Records contained in a dataset:
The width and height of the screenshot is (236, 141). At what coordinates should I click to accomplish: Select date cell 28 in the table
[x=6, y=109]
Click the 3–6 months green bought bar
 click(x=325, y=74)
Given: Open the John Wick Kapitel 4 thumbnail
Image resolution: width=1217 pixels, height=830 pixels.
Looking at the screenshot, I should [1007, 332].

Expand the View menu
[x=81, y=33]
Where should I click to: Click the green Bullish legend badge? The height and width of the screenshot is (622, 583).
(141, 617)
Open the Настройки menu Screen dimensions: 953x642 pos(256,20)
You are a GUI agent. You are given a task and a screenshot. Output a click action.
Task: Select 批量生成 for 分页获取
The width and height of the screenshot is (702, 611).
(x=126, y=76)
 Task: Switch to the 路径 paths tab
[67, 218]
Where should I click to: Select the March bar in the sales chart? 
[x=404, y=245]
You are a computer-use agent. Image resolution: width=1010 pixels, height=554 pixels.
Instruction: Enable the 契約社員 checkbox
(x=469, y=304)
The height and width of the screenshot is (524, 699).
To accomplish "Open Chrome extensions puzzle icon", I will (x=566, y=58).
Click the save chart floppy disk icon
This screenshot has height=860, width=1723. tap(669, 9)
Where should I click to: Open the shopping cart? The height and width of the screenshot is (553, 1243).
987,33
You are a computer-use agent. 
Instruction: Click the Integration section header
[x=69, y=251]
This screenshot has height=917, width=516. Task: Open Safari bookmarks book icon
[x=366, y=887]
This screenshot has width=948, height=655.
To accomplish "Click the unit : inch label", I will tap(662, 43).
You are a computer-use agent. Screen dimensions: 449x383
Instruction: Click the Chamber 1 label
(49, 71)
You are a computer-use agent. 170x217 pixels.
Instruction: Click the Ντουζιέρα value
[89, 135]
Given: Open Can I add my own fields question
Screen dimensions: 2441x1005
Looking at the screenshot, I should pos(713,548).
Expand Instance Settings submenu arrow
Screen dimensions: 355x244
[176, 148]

**The task:** Show all lines in the entries above where the string "agent" appears.

**Task solution:**
You are a GUI agent. You are given a task and a screenshot. Output a click action.
You are a computer-use agent. Image resolution: width=1010 pixels, height=554 pixels.
You are a computer-use agent. 
You are a computer-use agent. Screen dimensions: 449x383
You are a computer-use agent. 170x217 pixels.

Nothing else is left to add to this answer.